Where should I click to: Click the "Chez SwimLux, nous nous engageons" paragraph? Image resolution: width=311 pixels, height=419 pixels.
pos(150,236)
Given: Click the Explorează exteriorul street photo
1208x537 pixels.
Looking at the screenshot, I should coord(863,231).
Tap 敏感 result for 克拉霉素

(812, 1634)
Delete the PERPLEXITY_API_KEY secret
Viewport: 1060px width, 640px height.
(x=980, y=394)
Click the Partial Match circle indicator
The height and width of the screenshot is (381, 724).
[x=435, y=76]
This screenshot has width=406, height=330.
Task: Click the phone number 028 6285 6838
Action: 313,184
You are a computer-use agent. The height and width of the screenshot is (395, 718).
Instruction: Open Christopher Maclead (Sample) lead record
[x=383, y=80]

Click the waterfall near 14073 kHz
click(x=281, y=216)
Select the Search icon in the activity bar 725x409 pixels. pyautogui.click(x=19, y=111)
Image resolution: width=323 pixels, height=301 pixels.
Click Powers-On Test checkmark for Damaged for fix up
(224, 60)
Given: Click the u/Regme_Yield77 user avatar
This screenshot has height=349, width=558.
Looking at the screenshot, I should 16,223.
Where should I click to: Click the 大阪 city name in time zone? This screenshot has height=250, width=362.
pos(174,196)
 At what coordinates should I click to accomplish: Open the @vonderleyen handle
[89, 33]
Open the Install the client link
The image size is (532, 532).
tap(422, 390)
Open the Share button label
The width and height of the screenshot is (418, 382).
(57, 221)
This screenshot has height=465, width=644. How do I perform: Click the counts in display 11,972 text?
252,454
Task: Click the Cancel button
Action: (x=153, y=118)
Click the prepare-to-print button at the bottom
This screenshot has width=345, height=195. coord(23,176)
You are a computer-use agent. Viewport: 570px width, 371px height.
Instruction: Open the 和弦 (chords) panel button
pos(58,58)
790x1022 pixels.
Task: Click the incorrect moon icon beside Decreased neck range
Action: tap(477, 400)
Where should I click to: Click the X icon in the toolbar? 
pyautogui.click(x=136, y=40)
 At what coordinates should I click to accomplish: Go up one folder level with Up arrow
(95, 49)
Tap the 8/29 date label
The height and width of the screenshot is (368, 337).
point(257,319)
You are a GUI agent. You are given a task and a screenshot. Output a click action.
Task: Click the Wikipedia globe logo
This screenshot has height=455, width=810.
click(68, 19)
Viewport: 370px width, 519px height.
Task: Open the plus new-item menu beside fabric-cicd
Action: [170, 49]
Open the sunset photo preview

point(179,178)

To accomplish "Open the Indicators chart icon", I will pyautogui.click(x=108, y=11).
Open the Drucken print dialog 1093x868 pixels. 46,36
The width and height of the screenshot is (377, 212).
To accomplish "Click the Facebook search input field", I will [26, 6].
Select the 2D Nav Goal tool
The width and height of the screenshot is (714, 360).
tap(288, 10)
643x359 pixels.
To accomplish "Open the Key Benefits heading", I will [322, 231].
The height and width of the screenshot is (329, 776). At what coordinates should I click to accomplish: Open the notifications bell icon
*****
_Exercise requirements_: Write an exact transcription of every entry above.

_Output below_:
Where should I click to: Click the "Chez SwimLux, nous nous engageons" paragraph? Image resolution: width=311 pixels, height=419 pixels.
pos(150,236)
Given: Click the Explorează exteriorul street photo
1208x537 pixels.
Looking at the screenshot, I should coord(863,231).
Tap 敏感 result for 克拉霉素

(812, 1634)
Delete the PERPLEXITY_API_KEY secret
Viewport: 1060px width, 640px height.
(x=980, y=394)
Click the Partial Match circle indicator
The height and width of the screenshot is (381, 724).
[x=435, y=76]
This screenshot has width=406, height=330.
Task: Click the phone number 028 6285 6838
Action: 313,184
You are a computer-use agent. The height and width of the screenshot is (395, 718).
Instruction: Open Christopher Maclead (Sample) lead record
[x=383, y=80]

Click the waterfall near 14073 kHz
click(x=281, y=216)
Select the Search icon in the activity bar 725x409 pixels. pyautogui.click(x=19, y=111)
Image resolution: width=323 pixels, height=301 pixels.
Click Powers-On Test checkmark for Damaged for fix up
(224, 60)
Given: Click the u/Regme_Yield77 user avatar
This screenshot has height=349, width=558.
Looking at the screenshot, I should 16,223.
Where should I click to: Click the 大阪 city name in time zone? This screenshot has height=250, width=362.
pos(174,196)
 At what coordinates should I click to accomplish: Open the @vonderleyen handle
[89, 33]
Open the Install the client link
The image size is (532, 532).
tap(422, 390)
Open the Share button label
The width and height of the screenshot is (418, 382).
(57, 221)
This screenshot has height=465, width=644. How do I perform: Click the counts in display 11,972 text?
252,454
Task: Click the Cancel button
Action: (x=153, y=118)
Click the prepare-to-print button at the bottom
This screenshot has width=345, height=195. coord(23,176)
You are a computer-use agent. Viewport: 570px width, 371px height.
Instruction: Open the 和弦 (chords) panel button
pos(58,58)
790x1022 pixels.
Task: Click the incorrect moon icon beside Decreased neck range
Action: tap(477, 400)
Where should I click to: Click the X icon in the toolbar? 
pyautogui.click(x=136, y=40)
 At what coordinates should I click to accomplish: Go up one folder level with Up arrow
(95, 49)
Tap the 8/29 date label
The height and width of the screenshot is (368, 337).
point(257,319)
You are a GUI agent. You are given a task and a screenshot. Output a click action.
Task: Click the Wikipedia globe logo
This screenshot has height=455, width=810.
click(68, 19)
Viewport: 370px width, 519px height.
Task: Open the plus new-item menu beside fabric-cicd
Action: [170, 49]
Open the sunset photo preview

point(179,178)

To accomplish "Open the Indicators chart icon", I will pyautogui.click(x=108, y=11).
Open the Drucken print dialog 1093x868 pixels. 46,36
The width and height of the screenshot is (377, 212).
To accomplish "Click the Facebook search input field", I will [26, 6].
Select the 2D Nav Goal tool
The width and height of the screenshot is (714, 360).
tap(288, 10)
643x359 pixels.
To accomplish "Open the Key Benefits heading", I will [322, 231].
The height and width of the screenshot is (329, 776). At what coordinates should I click to accomplish: Open the notifications bell icon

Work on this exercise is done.